Socorro:PyServe

From MozillaWiki
Jump to: navigation, search

HBase Thrift integration

The Socorro:HBase cluster runs Thrift servers which allow remote clients to communicate with HBase via several possible languages. The Socorro PyServe middleware interacts with this Thrift service via a client wrapper we have created named hbaseClient.py.
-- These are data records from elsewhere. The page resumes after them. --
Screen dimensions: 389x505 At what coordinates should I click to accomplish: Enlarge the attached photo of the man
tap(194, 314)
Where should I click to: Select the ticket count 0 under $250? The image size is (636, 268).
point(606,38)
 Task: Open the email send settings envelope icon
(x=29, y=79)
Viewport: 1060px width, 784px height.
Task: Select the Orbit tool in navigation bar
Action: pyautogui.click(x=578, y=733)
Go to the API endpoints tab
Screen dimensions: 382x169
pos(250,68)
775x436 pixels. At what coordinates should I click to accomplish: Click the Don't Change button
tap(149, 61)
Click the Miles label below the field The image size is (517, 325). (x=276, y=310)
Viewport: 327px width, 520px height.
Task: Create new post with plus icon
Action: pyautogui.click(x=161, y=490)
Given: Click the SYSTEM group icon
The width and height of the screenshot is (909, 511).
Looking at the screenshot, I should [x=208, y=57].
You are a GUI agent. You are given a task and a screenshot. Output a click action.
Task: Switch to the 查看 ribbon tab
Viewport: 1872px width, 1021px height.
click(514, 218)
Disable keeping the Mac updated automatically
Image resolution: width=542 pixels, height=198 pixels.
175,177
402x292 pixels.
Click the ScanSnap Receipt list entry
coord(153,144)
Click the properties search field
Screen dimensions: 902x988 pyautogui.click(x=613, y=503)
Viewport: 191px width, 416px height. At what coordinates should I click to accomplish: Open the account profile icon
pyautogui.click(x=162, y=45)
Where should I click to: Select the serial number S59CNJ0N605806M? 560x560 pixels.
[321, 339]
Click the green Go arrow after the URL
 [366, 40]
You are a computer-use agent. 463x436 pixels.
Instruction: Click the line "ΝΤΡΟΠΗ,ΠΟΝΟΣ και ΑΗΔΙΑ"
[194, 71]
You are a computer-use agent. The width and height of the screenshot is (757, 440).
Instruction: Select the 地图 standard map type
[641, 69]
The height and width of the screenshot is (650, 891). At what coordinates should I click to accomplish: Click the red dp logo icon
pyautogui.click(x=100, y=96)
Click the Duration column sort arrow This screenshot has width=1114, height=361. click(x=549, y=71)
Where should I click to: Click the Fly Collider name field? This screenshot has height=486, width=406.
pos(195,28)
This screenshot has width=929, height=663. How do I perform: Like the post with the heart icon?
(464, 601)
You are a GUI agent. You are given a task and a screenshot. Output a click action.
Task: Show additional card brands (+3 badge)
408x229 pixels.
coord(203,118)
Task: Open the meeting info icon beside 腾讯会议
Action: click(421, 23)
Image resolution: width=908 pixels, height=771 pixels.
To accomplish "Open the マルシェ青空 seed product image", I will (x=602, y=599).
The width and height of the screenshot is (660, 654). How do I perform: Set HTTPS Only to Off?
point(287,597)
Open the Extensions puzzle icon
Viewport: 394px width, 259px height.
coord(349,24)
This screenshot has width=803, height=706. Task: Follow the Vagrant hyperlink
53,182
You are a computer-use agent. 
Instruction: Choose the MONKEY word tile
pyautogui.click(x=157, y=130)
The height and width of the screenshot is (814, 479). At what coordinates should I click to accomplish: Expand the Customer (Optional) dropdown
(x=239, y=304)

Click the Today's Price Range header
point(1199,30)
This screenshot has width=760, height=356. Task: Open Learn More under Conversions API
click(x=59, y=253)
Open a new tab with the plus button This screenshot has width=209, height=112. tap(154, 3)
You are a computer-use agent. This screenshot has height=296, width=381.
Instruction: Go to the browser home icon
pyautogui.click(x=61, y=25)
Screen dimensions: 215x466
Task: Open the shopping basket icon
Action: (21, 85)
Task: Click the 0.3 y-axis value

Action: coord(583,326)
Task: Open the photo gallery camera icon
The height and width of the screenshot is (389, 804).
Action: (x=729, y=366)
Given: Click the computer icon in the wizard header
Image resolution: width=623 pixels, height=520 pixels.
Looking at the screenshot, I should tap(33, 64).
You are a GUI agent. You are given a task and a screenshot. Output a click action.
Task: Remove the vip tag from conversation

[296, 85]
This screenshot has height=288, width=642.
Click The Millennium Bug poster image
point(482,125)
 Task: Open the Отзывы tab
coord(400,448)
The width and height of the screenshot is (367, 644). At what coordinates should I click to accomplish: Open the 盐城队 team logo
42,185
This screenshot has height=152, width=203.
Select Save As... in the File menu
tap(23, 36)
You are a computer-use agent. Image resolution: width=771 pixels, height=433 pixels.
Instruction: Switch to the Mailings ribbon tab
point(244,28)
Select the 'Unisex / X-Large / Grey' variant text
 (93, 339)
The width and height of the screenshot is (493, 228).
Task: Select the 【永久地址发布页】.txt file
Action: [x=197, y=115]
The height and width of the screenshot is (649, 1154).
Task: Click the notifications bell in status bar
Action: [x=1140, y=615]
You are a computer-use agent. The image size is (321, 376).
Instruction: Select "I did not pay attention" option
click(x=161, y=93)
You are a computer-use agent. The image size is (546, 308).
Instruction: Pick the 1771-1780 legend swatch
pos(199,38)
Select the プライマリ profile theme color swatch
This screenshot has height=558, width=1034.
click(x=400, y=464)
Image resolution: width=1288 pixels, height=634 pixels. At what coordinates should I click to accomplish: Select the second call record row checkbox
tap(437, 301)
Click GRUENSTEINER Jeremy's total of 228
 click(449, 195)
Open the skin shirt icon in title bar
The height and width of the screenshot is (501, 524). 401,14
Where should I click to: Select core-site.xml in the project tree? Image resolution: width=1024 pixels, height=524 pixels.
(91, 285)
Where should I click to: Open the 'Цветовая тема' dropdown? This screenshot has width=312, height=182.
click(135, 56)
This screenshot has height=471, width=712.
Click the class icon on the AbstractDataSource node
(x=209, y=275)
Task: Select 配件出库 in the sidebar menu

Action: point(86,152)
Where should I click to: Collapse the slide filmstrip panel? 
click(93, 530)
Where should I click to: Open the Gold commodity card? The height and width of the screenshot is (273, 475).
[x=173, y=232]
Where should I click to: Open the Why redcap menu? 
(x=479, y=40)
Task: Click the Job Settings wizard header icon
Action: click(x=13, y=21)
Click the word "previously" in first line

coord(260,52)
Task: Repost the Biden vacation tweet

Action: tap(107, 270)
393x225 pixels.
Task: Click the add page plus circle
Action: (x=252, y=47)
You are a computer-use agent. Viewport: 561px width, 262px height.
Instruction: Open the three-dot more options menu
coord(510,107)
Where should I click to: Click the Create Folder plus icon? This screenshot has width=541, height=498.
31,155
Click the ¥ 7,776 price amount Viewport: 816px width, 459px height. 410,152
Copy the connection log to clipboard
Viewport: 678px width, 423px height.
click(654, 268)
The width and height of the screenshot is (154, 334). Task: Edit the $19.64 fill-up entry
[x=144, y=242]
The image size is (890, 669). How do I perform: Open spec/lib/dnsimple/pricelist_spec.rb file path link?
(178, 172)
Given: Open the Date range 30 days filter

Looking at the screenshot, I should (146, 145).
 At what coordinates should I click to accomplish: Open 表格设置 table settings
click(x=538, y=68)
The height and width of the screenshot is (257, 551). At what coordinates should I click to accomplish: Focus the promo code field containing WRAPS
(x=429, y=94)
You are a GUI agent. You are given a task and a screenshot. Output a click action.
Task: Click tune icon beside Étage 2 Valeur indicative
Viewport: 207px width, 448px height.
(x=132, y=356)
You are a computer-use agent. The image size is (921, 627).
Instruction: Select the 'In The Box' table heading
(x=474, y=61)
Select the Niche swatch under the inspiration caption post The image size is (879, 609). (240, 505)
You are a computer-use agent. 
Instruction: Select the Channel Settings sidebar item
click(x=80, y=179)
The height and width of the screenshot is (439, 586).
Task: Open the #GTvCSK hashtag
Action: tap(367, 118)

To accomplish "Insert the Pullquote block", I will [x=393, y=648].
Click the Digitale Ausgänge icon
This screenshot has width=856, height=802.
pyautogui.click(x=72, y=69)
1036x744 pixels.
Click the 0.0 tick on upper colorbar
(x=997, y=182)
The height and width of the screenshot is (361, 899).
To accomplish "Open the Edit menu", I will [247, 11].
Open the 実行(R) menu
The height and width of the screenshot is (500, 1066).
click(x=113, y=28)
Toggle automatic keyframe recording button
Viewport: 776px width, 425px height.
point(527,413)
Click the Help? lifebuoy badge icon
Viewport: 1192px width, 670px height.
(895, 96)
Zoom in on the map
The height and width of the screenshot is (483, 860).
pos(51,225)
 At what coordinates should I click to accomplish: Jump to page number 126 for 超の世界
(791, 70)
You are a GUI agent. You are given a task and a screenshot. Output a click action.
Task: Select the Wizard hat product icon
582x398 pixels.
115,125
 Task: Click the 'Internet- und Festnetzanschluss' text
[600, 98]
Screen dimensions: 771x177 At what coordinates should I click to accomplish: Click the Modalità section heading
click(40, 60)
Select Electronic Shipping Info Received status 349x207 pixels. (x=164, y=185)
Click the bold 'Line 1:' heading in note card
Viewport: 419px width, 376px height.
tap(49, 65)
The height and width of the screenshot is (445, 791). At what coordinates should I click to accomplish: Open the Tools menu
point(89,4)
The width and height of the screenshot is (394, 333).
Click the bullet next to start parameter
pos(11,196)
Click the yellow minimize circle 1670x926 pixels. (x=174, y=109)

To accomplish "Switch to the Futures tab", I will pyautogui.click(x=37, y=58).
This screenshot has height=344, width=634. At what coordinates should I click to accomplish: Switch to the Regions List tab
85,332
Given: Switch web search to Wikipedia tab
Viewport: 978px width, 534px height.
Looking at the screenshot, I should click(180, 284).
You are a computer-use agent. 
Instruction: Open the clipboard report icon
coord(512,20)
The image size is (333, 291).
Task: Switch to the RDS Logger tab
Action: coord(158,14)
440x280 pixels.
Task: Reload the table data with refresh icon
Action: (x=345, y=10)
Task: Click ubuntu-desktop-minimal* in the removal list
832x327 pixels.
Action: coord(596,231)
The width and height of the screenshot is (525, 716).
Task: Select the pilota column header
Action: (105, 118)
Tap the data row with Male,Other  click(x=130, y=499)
Thrift client API Refactoring/Cleanup

I propose the following changes associated with bug 565962:

  • Split hbaseClient.py into two modules. The second module would be called socorroHBaseClient.py and would contain all the additional socorro specific methods.
  • Move generic hbaseClient.py into third-party
  • Review HBase API endpoints
    • Delete any methods that are not useful
    • Add any non-existent methods that would be useful
    • Rename current methods as determined appropriate by Socorro devs.
    • Change descriptions if clarification needed for Socorro devs (descriptions below are the current Python method documentation strings

Key HBase API endpoints

  • put_json_dump(self, ooid, json_data, dump, add_to_unprocessed_queue = True)
   Create a crash report record in hbase from serialized json and
   bytes of the minidump
  • put_processed_json(self,ooid,processed_json)
   Create a crash report from the cooked json output of the processor
  • get_json_meta_as_string(self,ooid) 
   Return the json metadata for a given ooid as an unexpanded string
   If the ooid doesn't exist, return an empty string.
  • get_json_meta(self,ooid) 
 Return the json metadata for a given ooid as an json data object
  • get_dump(self,ooid) 
   Return the minidump for a given ooid as a string of bytes
   If the ooid doesn't exist, return an empty string. XXX: Do we want a different return?
  • get_processed_json_as_string(self,ooid) 
   Return the cooked json (jsonz) for a given ooid as a string
   If the ooid doesn't exist, return an empty string.
    • previously known as jsonz but that name should be deprecated since it isn't stored as a gzip file anymore
    get_processed_json(self,ooid) 
   Return the cooked json (self,jsonz) for a given ooid as a json object
   If the ooid doesn't exist, return an empty string.
  • get_raw_report(self,ooid) 
   Return the json and dump for a given ooid
   If the ooid doesn't exist, return an empty array
    • saves a separate request to the cluster
    • Is this useful? Might be candidate for deletion
    get_report_processing_state(self,ooid) 
   Return the current state of processing for this report and the submitted_timestamp needed
   For processing queue manipulation.
   If the ooid doesn't exist, return an empty array
  • union_scan_with_prefix(self,table,prefix,columns) 
   A lazy chain of iterators that yields unordered rows starting with a given prefix.
   The implementation opens up 16 scanners (one for each leading hex character of the salt)
   one at a time and returns all of the rows matching
  • merge_scan_with_prefix(self,table,prefix,columns) 
   A generator based iterator that yields totally ordered rows starting with a given prefix.
   The implementation opens up 16 scanners (one for each leading hex character of the salt)
   simultaneously and then yields the next row in order from the pool on each iteration.
  • limited_iteration(self,iterable,limit=10**6)
    No description
    iterator_for_all_legacy_to_be_processed(self,) 
    No description
    • This is the special iterator used by the monitor to gather ooids to be processed and remove them from the HBase unprocessed queue
    acknowledge_ooid_as_legacy_priority_job (self,ooid)
    No description
    • If the ooid exists in the unprocessed queue, remove it because it will be processed as a priority job.
    delete_from_legacy_processing_index(self,index_row_key)
    No description
    • Deletes from unprocessed queue and decrements current queue size
    put_crash_report_indices(self,ooid,timestamp,indices)
    No description
    • Adds an ooid to the given set of index tables prefixing with the timestamp for time range based iteration
    put_crash_report_hang_indices(self,ooid,hang_id,process_type,timestamp)
    No description
    • Adds a hangID to the hang specific index tables to allow lookup of hang pairs
    update_metrics_counters_for_submit(self,submitted_timestamp,legacy_processing,process_type,is_hang,add_to_unprocessed_queue)
   Increments a series of counters in the 'metrics' table related to CR submission
  • put_json_dump_from_files(self,ooid,json_path,dump_path,openFn=open)
   Convenience method for creating an ooid from disk